### SOURCE DATA
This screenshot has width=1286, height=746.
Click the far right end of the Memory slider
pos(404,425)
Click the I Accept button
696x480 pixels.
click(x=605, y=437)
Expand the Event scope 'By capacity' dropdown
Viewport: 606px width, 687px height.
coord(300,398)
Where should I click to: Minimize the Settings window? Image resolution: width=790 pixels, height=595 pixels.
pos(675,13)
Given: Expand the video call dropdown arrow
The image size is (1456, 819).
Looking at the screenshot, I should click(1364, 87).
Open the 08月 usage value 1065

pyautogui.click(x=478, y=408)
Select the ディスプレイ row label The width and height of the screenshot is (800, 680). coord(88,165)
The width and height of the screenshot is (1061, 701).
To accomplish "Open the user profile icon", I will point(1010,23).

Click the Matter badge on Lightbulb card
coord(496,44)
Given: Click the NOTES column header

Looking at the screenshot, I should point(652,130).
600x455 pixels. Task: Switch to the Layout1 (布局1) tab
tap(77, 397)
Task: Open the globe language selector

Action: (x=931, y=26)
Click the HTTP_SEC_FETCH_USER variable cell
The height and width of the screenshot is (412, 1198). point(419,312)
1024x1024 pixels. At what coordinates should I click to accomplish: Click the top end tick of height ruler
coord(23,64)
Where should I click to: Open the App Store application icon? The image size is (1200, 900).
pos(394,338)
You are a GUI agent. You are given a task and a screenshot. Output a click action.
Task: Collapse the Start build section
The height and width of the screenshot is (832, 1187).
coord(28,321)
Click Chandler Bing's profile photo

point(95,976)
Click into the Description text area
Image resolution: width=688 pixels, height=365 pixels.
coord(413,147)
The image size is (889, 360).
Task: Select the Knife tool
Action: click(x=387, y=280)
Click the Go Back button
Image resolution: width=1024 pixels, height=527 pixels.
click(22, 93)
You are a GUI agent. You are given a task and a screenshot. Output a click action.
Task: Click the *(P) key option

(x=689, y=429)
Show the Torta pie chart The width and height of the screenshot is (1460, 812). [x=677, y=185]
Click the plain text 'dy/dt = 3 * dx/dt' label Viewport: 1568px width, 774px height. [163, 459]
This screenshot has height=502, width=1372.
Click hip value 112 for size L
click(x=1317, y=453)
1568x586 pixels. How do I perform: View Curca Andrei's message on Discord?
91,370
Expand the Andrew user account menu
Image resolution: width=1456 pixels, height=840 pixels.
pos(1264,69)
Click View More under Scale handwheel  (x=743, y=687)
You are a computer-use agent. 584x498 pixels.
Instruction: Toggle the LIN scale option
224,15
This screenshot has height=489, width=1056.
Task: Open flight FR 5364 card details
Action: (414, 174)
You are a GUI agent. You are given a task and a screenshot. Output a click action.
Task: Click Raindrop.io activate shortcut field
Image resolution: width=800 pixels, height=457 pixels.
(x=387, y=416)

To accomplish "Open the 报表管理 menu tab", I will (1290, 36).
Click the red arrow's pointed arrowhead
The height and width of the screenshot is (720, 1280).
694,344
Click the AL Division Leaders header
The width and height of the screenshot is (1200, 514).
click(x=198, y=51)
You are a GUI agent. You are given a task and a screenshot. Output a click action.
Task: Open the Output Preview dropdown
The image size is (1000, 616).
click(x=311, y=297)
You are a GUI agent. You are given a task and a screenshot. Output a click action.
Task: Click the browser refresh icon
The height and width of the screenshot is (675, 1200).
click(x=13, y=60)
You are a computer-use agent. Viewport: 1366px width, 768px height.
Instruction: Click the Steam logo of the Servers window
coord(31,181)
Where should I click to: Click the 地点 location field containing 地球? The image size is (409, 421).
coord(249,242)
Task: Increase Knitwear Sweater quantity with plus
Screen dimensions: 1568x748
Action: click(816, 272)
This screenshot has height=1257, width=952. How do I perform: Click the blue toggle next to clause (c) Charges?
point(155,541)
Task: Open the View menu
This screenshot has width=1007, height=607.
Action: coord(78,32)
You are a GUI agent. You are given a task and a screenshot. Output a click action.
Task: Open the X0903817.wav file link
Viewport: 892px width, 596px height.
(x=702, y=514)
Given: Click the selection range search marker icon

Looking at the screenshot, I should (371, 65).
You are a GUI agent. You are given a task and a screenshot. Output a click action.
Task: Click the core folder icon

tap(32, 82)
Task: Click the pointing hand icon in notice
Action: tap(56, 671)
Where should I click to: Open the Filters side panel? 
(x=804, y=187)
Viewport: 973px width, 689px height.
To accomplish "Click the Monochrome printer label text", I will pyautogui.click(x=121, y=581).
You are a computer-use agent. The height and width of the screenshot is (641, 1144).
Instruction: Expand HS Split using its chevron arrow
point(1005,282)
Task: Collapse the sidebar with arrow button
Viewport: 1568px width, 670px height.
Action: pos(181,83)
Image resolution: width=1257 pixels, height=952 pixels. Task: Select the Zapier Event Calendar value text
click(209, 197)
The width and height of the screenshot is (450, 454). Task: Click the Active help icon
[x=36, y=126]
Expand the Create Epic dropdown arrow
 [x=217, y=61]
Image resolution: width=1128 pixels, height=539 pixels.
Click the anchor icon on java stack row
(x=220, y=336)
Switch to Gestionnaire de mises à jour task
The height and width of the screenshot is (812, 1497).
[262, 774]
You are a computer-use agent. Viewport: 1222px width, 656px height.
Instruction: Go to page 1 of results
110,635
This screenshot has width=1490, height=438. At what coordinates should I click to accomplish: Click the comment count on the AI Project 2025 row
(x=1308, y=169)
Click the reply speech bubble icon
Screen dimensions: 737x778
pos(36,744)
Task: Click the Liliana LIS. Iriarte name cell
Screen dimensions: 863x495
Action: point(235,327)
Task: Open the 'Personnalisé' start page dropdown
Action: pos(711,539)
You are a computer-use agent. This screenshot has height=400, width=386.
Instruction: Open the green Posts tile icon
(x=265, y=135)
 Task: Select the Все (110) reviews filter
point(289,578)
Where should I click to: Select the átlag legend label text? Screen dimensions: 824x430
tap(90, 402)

### WHAT IS REQUIRED
Set every line of the listing down word for word.

### RESULT
This screenshot has width=1286, height=746.
Click the far right end of the Memory slider
pos(404,425)
Click the I Accept button
696x480 pixels.
click(x=605, y=437)
Expand the Event scope 'By capacity' dropdown
Viewport: 606px width, 687px height.
coord(300,398)
Where should I click to: Minimize the Settings window? Image resolution: width=790 pixels, height=595 pixels.
pos(675,13)
Given: Expand the video call dropdown arrow
The image size is (1456, 819).
Looking at the screenshot, I should click(1364, 87).
Open the 08月 usage value 1065

pyautogui.click(x=478, y=408)
Select the ディスプレイ row label The width and height of the screenshot is (800, 680). coord(88,165)
The width and height of the screenshot is (1061, 701).
To accomplish "Open the user profile icon", I will point(1010,23).

Click the Matter badge on Lightbulb card
coord(496,44)
Given: Click the NOTES column header

Looking at the screenshot, I should point(652,130).
600x455 pixels. Task: Switch to the Layout1 (布局1) tab
tap(77, 397)
Task: Open the globe language selector

Action: (x=931, y=26)
Click the HTTP_SEC_FETCH_USER variable cell
The height and width of the screenshot is (412, 1198). point(419,312)
1024x1024 pixels. At what coordinates should I click to accomplish: Click the top end tick of height ruler
coord(23,64)
Where should I click to: Open the App Store application icon? The image size is (1200, 900).
pos(394,338)
You are a GUI agent. You are given a task and a screenshot. Output a click action.
Task: Collapse the Start build section
The height and width of the screenshot is (832, 1187).
coord(28,321)
Click Chandler Bing's profile photo

point(95,976)
Click into the Description text area
Image resolution: width=688 pixels, height=365 pixels.
coord(413,147)
The image size is (889, 360).
Task: Select the Knife tool
Action: click(x=387, y=280)
Click the Go Back button
Image resolution: width=1024 pixels, height=527 pixels.
click(22, 93)
You are a GUI agent. You are given a task and a screenshot. Output a click action.
Task: Click the *(P) key option

(x=689, y=429)
Show the Torta pie chart The width and height of the screenshot is (1460, 812). [x=677, y=185]
Click the plain text 'dy/dt = 3 * dx/dt' label Viewport: 1568px width, 774px height. [163, 459]
This screenshot has height=502, width=1372.
Click hip value 112 for size L
click(x=1317, y=453)
1568x586 pixels. How do I perform: View Curca Andrei's message on Discord?
91,370
Expand the Andrew user account menu
Image resolution: width=1456 pixels, height=840 pixels.
pos(1264,69)
Click View More under Scale handwheel  (x=743, y=687)
You are a computer-use agent. 584x498 pixels.
Instruction: Toggle the LIN scale option
224,15
This screenshot has height=489, width=1056.
Task: Open flight FR 5364 card details
Action: (414, 174)
You are a GUI agent. You are given a task and a screenshot. Output a click action.
Task: Click Raindrop.io activate shortcut field
Image resolution: width=800 pixels, height=457 pixels.
(x=387, y=416)

To accomplish "Open the 报表管理 menu tab", I will (1290, 36).
Click the red arrow's pointed arrowhead
The height and width of the screenshot is (720, 1280).
694,344
Click the AL Division Leaders header
The width and height of the screenshot is (1200, 514).
click(x=198, y=51)
You are a GUI agent. You are given a task and a screenshot. Output a click action.
Task: Open the Output Preview dropdown
The image size is (1000, 616).
click(x=311, y=297)
You are a GUI agent. You are given a task and a screenshot. Output a click action.
Task: Click the browser refresh icon
The height and width of the screenshot is (675, 1200).
click(x=13, y=60)
You are a computer-use agent. Viewport: 1366px width, 768px height.
Instruction: Click the Steam logo of the Servers window
coord(31,181)
Where should I click to: Click the 地点 location field containing 地球? The image size is (409, 421).
coord(249,242)
Task: Increase Knitwear Sweater quantity with plus
Screen dimensions: 1568x748
Action: click(816, 272)
This screenshot has height=1257, width=952. How do I perform: Click the blue toggle next to clause (c) Charges?
point(155,541)
Task: Open the View menu
This screenshot has width=1007, height=607.
Action: coord(78,32)
You are a GUI agent. You are given a task and a screenshot. Output a click action.
Task: Open the X0903817.wav file link
Viewport: 892px width, 596px height.
(x=702, y=514)
Given: Click the selection range search marker icon

Looking at the screenshot, I should (371, 65).
You are a GUI agent. You are given a task and a screenshot. Output a click action.
Task: Click the core folder icon

tap(32, 82)
Task: Click the pointing hand icon in notice
Action: tap(56, 671)
Where should I click to: Open the Filters side panel? 
(x=804, y=187)
Viewport: 973px width, 689px height.
To accomplish "Click the Monochrome printer label text", I will pyautogui.click(x=121, y=581).
You are a computer-use agent. The height and width of the screenshot is (641, 1144).
Instruction: Expand HS Split using its chevron arrow
point(1005,282)
Task: Collapse the sidebar with arrow button
Viewport: 1568px width, 670px height.
Action: pos(181,83)
Image resolution: width=1257 pixels, height=952 pixels. Task: Select the Zapier Event Calendar value text
click(209, 197)
The width and height of the screenshot is (450, 454). Task: Click the Active help icon
[x=36, y=126]
Expand the Create Epic dropdown arrow
 [x=217, y=61]
Image resolution: width=1128 pixels, height=539 pixels.
Click the anchor icon on java stack row
(x=220, y=336)
Switch to Gestionnaire de mises à jour task
The height and width of the screenshot is (812, 1497).
[262, 774]
You are a computer-use agent. Viewport: 1222px width, 656px height.
Instruction: Go to page 1 of results
110,635
This screenshot has width=1490, height=438. At what coordinates should I click to accomplish: Click the comment count on the AI Project 2025 row
(x=1308, y=169)
Click the reply speech bubble icon
Screen dimensions: 737x778
pos(36,744)
Task: Click the Liliana LIS. Iriarte name cell
Screen dimensions: 863x495
Action: point(235,327)
Task: Open the 'Personnalisé' start page dropdown
Action: pos(711,539)
You are a computer-use agent. This screenshot has height=400, width=386.
Instruction: Open the green Posts tile icon
(x=265, y=135)
 Task: Select the Все (110) reviews filter
point(289,578)
Where should I click to: Select the átlag legend label text? Screen dimensions: 824x430
tap(90, 402)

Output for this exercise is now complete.